Oh Nella...how I wish I'd known you

>>  Sunday, October 24, 2010

Yesterday I watched 4 children, aged between 3 and 5, in Starbucks run manically around the shop whilst 2 mums watched with loving smiles on their faces.  The children shouted, swung on chairs, ran around other customers tables and from one side of the shop to the other.  We are lucky that my 'local' Starbucks is spacious, rarely manic and has that old coffee shop  'lounge in sofa and read paper' air.  The children could run around, but that didn't stop it being damned irritating after a while.  Yes, children must be children but there must surely be some level of control.  How will children grow into adults aware of how their actions affect people around them if not taught at a young age?
I fell  into a train of thought as I wondered where the curious lack of responsibility to others began.  Our generation taught children 'Don't leave gates open or the poor little moo cows will get lost and not find their mammies and be cold and lonely at bedtime', 'Let's bury this nasty sharp glass so no one will cut their feet','Such lovely flowers, but we only pick some for the glass jug and leave the others to grow - they like growing as much as little boys and girls', 'It's ugly to be dirty - look how pussy washes herself and then begins to purr and sing because she feels so nice when she has washed herself'.  Now they talk of 'repressions' and 'fixations' and hidden things in children's minds. I'm old-fashioned enough to think a child is less complicated than the clever ones think. The security of comforting arms, a sharp slap when needed, busy hands and minds and the example of elders would be better for growing children than all the new and clever ways.

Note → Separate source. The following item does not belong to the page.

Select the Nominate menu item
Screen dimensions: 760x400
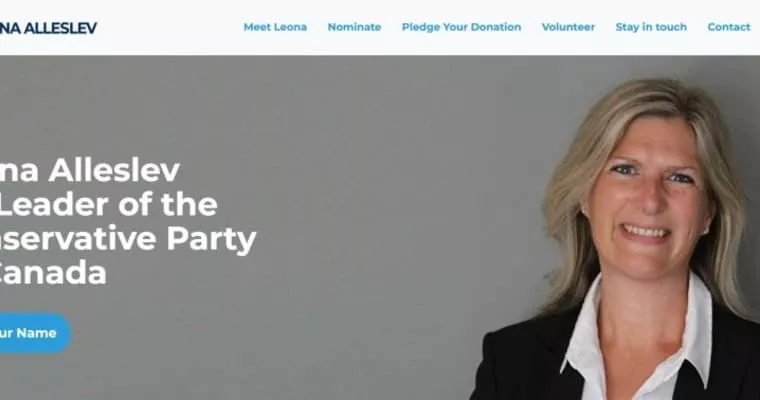tap(354, 27)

I could hear myself saying this, but it is in fact from Nella Last In the 1950s. A candid and clever lady.

She always wanted to write a book, to be published.  She would be amazed at her diaries being made public.  But really I think she would be very pleased to know how much she has taught me about thrift, self control and expectations of life. Housewife 49 and Nella Last's Peace are 2 of my favourite books, and now I am finding myself nodding sagely through the 1950's.

It's interesting how some things seem ageless, we all think our problems are new and a result of the 'way we live now' but to me it seems like our parents, grandparents (or great-grand parents) have been through this mill already!